Un altro nome cancellato. Tutta la vita di Giorgio Angelozzi,
professore d’economia in pensione, era racchiusa in quelle pagine. Un cerchio
tratteggiato a matita definiva il nuovo obiettivo da raggiungere. Una linea
netta color morte, scalfita con forza con la penna d’oro che aveva avuto in
regalo da Anna, invece segnava l’eliminazione definitiva. Anna, una ragazza di
cui Giorgio era follemente innamorato, fu il primo nome a essere segnato sulla
sua agenda. Anna era anche ricca, e aveva fortificato l’animo bramoso del
giovane professore. Anna fu il primo nome a essere cancellato dalla lista. Ogni
nome depennato, una vittima depredata. Un’identità mascherata da una
professione rassicurante era il passepartout per alimentare la sua voglia di
accumulare denaro, oggetti e proprietà. Nel corso degli anni era riuscito ad
avvicinare nomi influenti, imprenditori e lussureggianti signore solitarie.

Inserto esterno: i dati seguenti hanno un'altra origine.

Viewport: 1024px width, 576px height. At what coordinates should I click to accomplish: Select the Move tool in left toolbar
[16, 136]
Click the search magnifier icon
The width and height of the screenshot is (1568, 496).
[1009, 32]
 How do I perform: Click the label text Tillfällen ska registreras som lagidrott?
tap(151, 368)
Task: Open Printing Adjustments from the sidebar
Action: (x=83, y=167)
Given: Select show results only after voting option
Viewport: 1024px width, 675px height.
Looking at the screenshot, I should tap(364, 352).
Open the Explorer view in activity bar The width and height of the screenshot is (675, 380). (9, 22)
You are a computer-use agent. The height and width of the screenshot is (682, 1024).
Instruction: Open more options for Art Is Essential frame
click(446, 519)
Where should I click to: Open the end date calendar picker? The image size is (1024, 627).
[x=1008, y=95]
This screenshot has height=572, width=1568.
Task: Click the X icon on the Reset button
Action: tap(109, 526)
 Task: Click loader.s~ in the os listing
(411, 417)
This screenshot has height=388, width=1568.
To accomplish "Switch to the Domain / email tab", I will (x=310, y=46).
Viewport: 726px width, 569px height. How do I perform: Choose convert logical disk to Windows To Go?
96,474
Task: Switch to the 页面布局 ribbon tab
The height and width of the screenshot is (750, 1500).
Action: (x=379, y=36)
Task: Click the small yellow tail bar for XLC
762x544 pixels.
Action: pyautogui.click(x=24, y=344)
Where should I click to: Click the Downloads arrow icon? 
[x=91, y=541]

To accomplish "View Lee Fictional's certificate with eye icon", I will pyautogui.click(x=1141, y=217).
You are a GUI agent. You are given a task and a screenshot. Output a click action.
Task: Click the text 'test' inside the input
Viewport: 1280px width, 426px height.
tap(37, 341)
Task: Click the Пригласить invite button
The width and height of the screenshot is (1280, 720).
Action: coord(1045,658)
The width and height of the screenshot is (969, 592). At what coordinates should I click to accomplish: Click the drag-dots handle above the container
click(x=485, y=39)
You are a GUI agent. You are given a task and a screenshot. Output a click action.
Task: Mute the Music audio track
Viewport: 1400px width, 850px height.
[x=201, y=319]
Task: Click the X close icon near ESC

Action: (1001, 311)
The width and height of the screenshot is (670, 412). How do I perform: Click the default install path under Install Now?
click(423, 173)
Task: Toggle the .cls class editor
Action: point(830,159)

Giorgio aveva un potere: riusciva a mascherare il suo lato oscuro dietro un
volto da perfetto amante e amico di cui fidarsi ciecamente.
L’età non era stata clemente, e tutte le scelte fatte avevano
spinto Giorgio a essere un camaleonte sociale che sfugge agli occhi delle
autorità e del prossimo. La solitudine pesava sul suo cuore. Da grande
truffatore si era ridotto alla noiosa vita di un professore in pensione che
occupa il suo tempo leggendo manuali sulla terza età. Lo specchio mostrava
degli occhi ancora vivi e pieni di voglia di guardare dentro altre vite, altri
conti bancari, altri atti di proprietà. Le pagine stracolme di nomi cancellati
erano un ricordo che Giorgio legava alla sua anima e al suo portafogli. Era
malato, aveva tutto ciò che si può desiderare per trascorrere gli ultimi anni
di vita in serenità. Giorgio era dipendente dal verbo possedere, come una gazza
ruba tutto ciò che brilla in modo indistinto.
L’elenco fitto di contatti sull’agenda di Giorgio si era
ridotto soltanto a un indirizzo. Marco Fenice, ex-alunno e attuale direttore
del giornale “La città eterna”, un quotidiano romano. Marco, vent’anni prima
era stato l’unico a scoprire il segreto di Giorgio, l’anonimo professore che
passa inosservato tra la folla. Marco ammirava l’approccio economico alla vita
che il professore trasmetteva durante le sue lezioni. Eppure temeva che dietro
al suo sguardo vitreo e razionale ci fossero dei demoni che ballassero al ritmo
di qualche oscuro segreto. Divenne ossessionato dalla fallimentare vita privata
di Giorgio, il quale si presentava come un cinquantenne single e schivo. Marco
pedinava gli spostamenti del professore, il quale riusciva a nascondersi come
un’ombra nella notte senza lampioni a illuminare il sentiero. Bingo! Un piccolo
falso passo. Marco seguiva Giorgio ogni giorno. E trovò la sua risposta. Una
donna. Una signora ben in carne sulla sessantina che sembrava avere un titolo
nobiliare o giù di lì. Marco ebbe la sua risposta, e fugò le ombre
sull’identità del suo insegnante, un comunissimo essere umano con i suoi
segreti costellati di adulterio e trasgressione. Trascorsi alcuni mesi, Marco
aveva dimenticato la sua folle idea di un Serial killer che uccide con formule
economiche.
Tornò sui suoi passi. Di ritorno da un viaggio con alcuni
amici vide in stazione un volto che era ben impresso nella sua memoria.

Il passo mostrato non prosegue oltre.